Yes. In most of Georgia, microgreens fall under the state's cottage food law for direct-to-consumer retail at farmers markets and to private customers. Restaurant wholesale typically requires a basic food handler permit. Verify with the Georgia Department of Agriculture before you sign a wholesale contract.
What microgreens sell best in Stonecrest?
Sunflower, pea shoots, and radish are the three highest-volume sellers in nearly every U.S. city, including Stonecrest. Broccoli is the highest-margin variety because of its sulforaphane reputation with health-focused buyers. Specialty varieties like amaranth and shiso command premium pricing from chef-driven restaurants.
How much space do I need to grow microgreens in Stonecrest?
A 10 by 10 foot room with two shelving units holds 60 to 80 active trays, which is enough to produce $3,000 to $5,000 per month. A basement, garage corner, spare bedroom, or sunroom all work in Stonecrest's climate. Vertical shelving is the fastest path to higher revenue per square foot.
What is the best app for tracking microgreen production in Stonecrest?
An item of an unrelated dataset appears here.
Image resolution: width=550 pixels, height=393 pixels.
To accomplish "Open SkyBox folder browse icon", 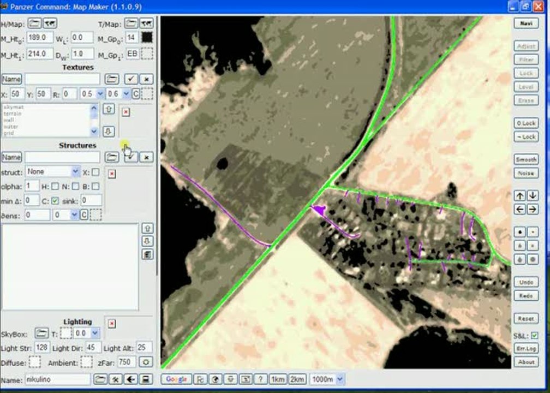I will tap(41, 332).
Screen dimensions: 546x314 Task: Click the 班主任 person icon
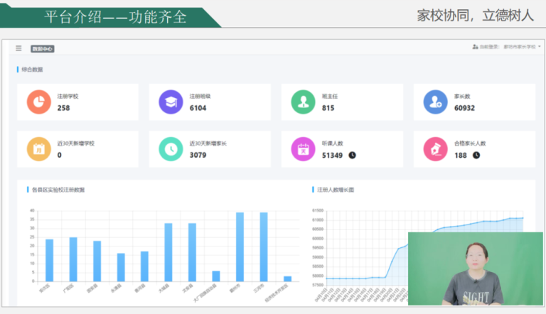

Grown Like A Pro is the operating system used by working microgreen farms in Stonecrest. It handles seed density math, watering schedules, harvest timing, inventory, customer orders, and the financial side. Free 30-day trial with no credit card.
How long does it take to learn to grow microgreens commercially?
Most growers in Stonecrest are selling their first trays within 30 days of starting. Commercial proficiency, meaning you can run 50-plus trays per week without losing crops to mold or under-seeding, takes 60 to 90 days. The seed density and watering math is the single biggest predictor of how fast you get there.
Do I need a license to sell microgreens in Stonecrest?
For farmers market and direct-to-consumer sales in Stonecrest, most growers operate under Georgia's cottage food law with no special license. For wholesale to restaurants and grocery stores, you typically need a basic food handler permit, a sales tax permit, and depending on volume, an inspection from your county health department.
How do I price microgreens to restaurants in Stonecrest?
Restaurant wholesale in Stonecrest runs $1.50 to $2.50 per ounce for standard varieties, $3 to $5 per ounce for specialty varieties like shiso, micro basil, or amaranth. Sell by the pound for repeat accounts. Local fresh commands a premium over the shipped-in product that most Stonecrest restaurants currently buy.

Related guides

Once you have the Stonecrest math in your head, the next read is the density chart that drives every tray you plant.